Excerpted records:
%%

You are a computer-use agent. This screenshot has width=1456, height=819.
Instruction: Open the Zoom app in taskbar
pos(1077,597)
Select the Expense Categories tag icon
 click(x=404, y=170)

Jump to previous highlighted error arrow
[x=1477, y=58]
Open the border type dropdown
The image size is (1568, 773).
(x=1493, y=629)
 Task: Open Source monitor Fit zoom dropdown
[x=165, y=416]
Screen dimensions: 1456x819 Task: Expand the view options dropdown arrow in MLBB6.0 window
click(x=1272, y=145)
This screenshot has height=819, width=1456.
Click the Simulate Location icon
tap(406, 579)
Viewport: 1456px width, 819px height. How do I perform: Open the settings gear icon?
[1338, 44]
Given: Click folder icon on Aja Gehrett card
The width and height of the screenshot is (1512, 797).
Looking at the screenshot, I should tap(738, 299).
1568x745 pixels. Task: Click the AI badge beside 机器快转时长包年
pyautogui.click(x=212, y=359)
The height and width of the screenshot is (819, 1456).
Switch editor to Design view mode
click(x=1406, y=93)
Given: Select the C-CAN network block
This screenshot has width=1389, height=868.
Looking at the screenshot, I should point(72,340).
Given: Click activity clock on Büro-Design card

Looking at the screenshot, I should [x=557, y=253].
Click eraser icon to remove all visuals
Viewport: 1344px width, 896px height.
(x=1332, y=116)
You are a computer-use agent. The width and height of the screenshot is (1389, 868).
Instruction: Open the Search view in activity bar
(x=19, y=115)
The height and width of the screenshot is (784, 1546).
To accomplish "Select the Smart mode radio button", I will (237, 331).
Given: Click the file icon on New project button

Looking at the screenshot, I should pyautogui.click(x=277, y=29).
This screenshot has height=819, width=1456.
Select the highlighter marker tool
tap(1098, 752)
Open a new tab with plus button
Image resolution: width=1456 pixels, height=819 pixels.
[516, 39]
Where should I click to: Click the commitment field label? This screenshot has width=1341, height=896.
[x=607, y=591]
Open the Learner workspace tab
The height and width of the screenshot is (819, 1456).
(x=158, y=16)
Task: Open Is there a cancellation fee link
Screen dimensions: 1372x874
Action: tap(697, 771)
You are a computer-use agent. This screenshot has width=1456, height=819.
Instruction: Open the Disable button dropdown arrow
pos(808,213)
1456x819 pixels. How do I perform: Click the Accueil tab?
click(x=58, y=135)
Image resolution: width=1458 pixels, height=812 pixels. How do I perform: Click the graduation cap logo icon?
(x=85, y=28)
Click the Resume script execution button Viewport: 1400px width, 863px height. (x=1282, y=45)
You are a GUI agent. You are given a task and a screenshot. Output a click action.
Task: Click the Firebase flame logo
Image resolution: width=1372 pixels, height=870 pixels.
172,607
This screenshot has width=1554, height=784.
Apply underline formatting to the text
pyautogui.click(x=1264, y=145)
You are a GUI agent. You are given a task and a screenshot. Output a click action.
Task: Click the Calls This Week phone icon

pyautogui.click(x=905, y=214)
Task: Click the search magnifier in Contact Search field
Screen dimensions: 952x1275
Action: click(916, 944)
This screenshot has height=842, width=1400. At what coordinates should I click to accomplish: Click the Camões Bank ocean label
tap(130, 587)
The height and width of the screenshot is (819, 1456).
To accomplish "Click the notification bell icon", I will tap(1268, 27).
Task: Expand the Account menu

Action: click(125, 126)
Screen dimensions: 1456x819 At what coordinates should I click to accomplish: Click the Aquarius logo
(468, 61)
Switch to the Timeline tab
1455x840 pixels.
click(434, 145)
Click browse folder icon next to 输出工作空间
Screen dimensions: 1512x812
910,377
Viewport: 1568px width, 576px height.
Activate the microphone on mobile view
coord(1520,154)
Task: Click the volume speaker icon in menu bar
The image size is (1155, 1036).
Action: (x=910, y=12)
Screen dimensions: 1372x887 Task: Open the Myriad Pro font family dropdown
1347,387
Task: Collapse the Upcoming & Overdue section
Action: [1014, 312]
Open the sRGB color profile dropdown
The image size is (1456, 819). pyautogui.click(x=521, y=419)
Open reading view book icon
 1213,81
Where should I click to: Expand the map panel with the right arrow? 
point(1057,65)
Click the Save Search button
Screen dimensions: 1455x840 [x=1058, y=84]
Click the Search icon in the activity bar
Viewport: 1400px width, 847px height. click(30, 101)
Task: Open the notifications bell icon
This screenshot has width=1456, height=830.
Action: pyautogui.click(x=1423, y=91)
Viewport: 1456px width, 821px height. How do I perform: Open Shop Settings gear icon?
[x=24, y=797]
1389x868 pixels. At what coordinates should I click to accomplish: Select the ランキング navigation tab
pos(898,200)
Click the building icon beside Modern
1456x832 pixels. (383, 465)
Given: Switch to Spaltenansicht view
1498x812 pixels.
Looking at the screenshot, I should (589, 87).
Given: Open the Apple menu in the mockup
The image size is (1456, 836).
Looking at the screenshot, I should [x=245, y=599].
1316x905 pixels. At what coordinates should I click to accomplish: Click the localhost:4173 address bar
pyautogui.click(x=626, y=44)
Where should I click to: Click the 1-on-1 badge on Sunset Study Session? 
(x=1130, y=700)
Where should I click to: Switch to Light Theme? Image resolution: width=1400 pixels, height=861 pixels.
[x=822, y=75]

%%

What the task asks:
Transcribe all of the data above, keeping each line exactly as it stands.

Exercise result:
You are a computer-use agent. This screenshot has width=1456, height=819.
Instruction: Open the Zoom app in taskbar
pos(1077,597)
Select the Expense Categories tag icon
 click(x=404, y=170)

Jump to previous highlighted error arrow
[x=1477, y=58]
Open the border type dropdown
The image size is (1568, 773).
(x=1493, y=629)
 Task: Open Source monitor Fit zoom dropdown
[x=165, y=416]
Screen dimensions: 1456x819 Task: Expand the view options dropdown arrow in MLBB6.0 window
click(x=1272, y=145)
This screenshot has height=819, width=1456.
Click the Simulate Location icon
tap(406, 579)
Viewport: 1456px width, 819px height. How do I perform: Open the settings gear icon?
[1338, 44]
Given: Click folder icon on Aja Gehrett card
The width and height of the screenshot is (1512, 797).
Looking at the screenshot, I should tap(738, 299).
1568x745 pixels. Task: Click the AI badge beside 机器快转时长包年
pyautogui.click(x=212, y=359)
The height and width of the screenshot is (819, 1456).
Switch editor to Design view mode
click(x=1406, y=93)
Given: Select the C-CAN network block
This screenshot has width=1389, height=868.
Looking at the screenshot, I should point(72,340).
Given: Click activity clock on Büro-Design card

Looking at the screenshot, I should [x=557, y=253].
Click eraser icon to remove all visuals
Viewport: 1344px width, 896px height.
(x=1332, y=116)
You are a computer-use agent. The width and height of the screenshot is (1389, 868).
Instruction: Open the Search view in activity bar
(x=19, y=115)
The height and width of the screenshot is (784, 1546).
To accomplish "Select the Smart mode radio button", I will (237, 331).
Given: Click the file icon on New project button

Looking at the screenshot, I should pyautogui.click(x=277, y=29).
This screenshot has height=819, width=1456.
Select the highlighter marker tool
tap(1098, 752)
Open a new tab with plus button
Image resolution: width=1456 pixels, height=819 pixels.
[516, 39]
Where should I click to: Click the commitment field label? This screenshot has width=1341, height=896.
[x=607, y=591]
Open the Learner workspace tab
The height and width of the screenshot is (819, 1456).
(x=158, y=16)
Task: Open Is there a cancellation fee link
Screen dimensions: 1372x874
Action: tap(697, 771)
You are a computer-use agent. This screenshot has width=1456, height=819.
Instruction: Open the Disable button dropdown arrow
pos(808,213)
1456x819 pixels. How do I perform: Click the Accueil tab?
click(x=58, y=135)
Image resolution: width=1458 pixels, height=812 pixels. How do I perform: Click the graduation cap logo icon?
(x=85, y=28)
Click the Resume script execution button Viewport: 1400px width, 863px height. (x=1282, y=45)
You are a GUI agent. You are given a task and a screenshot. Output a click action.
Task: Click the Firebase flame logo
Image resolution: width=1372 pixels, height=870 pixels.
172,607
This screenshot has width=1554, height=784.
Apply underline formatting to the text
pyautogui.click(x=1264, y=145)
You are a GUI agent. You are given a task and a screenshot. Output a click action.
Task: Click the Calls This Week phone icon

pyautogui.click(x=905, y=214)
Task: Click the search magnifier in Contact Search field
Screen dimensions: 952x1275
Action: click(916, 944)
This screenshot has height=842, width=1400. At what coordinates should I click to accomplish: Click the Camões Bank ocean label
tap(130, 587)
The height and width of the screenshot is (819, 1456).
To accomplish "Click the notification bell icon", I will tap(1268, 27).
Task: Expand the Account menu

Action: click(125, 126)
Screen dimensions: 1456x819 At what coordinates should I click to accomplish: Click the Aquarius logo
(468, 61)
Switch to the Timeline tab
1455x840 pixels.
click(434, 145)
Click browse folder icon next to 输出工作空间
Screen dimensions: 1512x812
910,377
Viewport: 1568px width, 576px height.
Activate the microphone on mobile view
coord(1520,154)
Task: Click the volume speaker icon in menu bar
The image size is (1155, 1036).
Action: (x=910, y=12)
Screen dimensions: 1372x887 Task: Open the Myriad Pro font family dropdown
1347,387
Task: Collapse the Upcoming & Overdue section
Action: [1014, 312]
Open the sRGB color profile dropdown
The image size is (1456, 819). pyautogui.click(x=521, y=419)
Open reading view book icon
 1213,81
Where should I click to: Expand the map panel with the right arrow? 
point(1057,65)
Click the Save Search button
Screen dimensions: 1455x840 [x=1058, y=84]
Click the Search icon in the activity bar
Viewport: 1400px width, 847px height. click(30, 101)
Task: Open the notifications bell icon
This screenshot has width=1456, height=830.
Action: pyautogui.click(x=1423, y=91)
Viewport: 1456px width, 821px height. How do I perform: Open Shop Settings gear icon?
[x=24, y=797]
1389x868 pixels. At what coordinates should I click to accomplish: Select the ランキング navigation tab
pos(898,200)
Click the building icon beside Modern
1456x832 pixels. (383, 465)
Given: Switch to Spaltenansicht view
1498x812 pixels.
Looking at the screenshot, I should (589, 87).
Given: Open the Apple menu in the mockup
The image size is (1456, 836).
Looking at the screenshot, I should [x=245, y=599].
1316x905 pixels. At what coordinates should I click to accomplish: Click the localhost:4173 address bar
pyautogui.click(x=626, y=44)
Where should I click to: Click the 1-on-1 badge on Sunset Study Session? 
(x=1130, y=700)
Where should I click to: Switch to Light Theme? Image resolution: width=1400 pixels, height=861 pixels.
[x=822, y=75]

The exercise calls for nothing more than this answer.